= Hilda Jesser =

Austrian artist and designer

Hilda Jesser (1894 – 1985) was an Austrian artist and designer whose work is held in the Smithsonian Design Museum and the Toledo Museum of Art. She specialized in ceramics, commercial graphics, glass, embroidery and metalwork.

== Biography ==
Jesser was born in 1894 in Marburg an der Drau. Her father was the chief superintendent of the Südbahn Railway Company. In 1912, she enrolled as a guest student at the Wiener Kunstgewerbeschule (Vienna's University of Applied Arts) and became a full student in 1914. She studied fabric and fashion design and practical skills in lace-making and embroidery.

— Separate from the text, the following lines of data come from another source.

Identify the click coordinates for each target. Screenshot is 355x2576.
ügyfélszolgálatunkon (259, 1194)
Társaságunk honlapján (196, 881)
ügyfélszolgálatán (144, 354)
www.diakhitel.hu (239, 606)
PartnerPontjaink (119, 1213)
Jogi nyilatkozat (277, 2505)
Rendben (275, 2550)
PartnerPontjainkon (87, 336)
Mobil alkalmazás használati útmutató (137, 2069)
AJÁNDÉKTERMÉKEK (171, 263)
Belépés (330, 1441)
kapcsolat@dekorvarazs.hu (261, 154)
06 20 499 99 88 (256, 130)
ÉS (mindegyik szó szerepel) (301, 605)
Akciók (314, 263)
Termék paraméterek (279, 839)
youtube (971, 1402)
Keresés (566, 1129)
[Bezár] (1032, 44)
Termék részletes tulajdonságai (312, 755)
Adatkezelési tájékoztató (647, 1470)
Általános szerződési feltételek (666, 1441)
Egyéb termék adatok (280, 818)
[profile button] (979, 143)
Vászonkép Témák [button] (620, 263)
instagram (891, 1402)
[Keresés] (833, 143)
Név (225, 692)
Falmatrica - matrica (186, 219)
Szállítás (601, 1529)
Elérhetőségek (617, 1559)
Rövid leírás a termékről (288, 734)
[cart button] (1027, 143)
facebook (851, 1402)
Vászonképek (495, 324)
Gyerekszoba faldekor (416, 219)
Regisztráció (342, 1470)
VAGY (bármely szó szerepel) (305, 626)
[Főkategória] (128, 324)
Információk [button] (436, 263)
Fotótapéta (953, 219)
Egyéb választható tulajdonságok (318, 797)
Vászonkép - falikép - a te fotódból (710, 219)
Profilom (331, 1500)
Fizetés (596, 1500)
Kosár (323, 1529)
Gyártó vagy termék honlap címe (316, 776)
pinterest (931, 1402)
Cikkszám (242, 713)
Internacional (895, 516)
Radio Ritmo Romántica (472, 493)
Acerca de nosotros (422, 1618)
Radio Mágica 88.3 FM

Jesser was a member of the Wiener Werkstätte, a group of artists based in Vienna, and she created works for the group from 1916 to 1922. She designed ceramics and textiles (including lace, embroidery, and printed fabrics), interior decoration, glass, china, leather goods, and industrial designs. Her ceramic pieces are characterized by an emphasis on usability and a deliberate reduction in colour and décor.

In 1922, Jesser was appointed assistant professor at the Wiener Kunstgewerbeschule, and she became a full professor in 1935. However, in 1938, she was forced to retire by the National Socialists. After World War II ended in 1945, she resumed her position at the Kunstgewerbeschule.

Jesser's work has been featured in two group exhibitions: the first in 2021, titled "Women Artists Of The Wiener Werkstatte," held at the Museum of Applied Arts in Vienna, and the second in 2022, called "Regard! Art and Design by Women 1880–1940," held at Bröhan Museum in Berlin, Germany.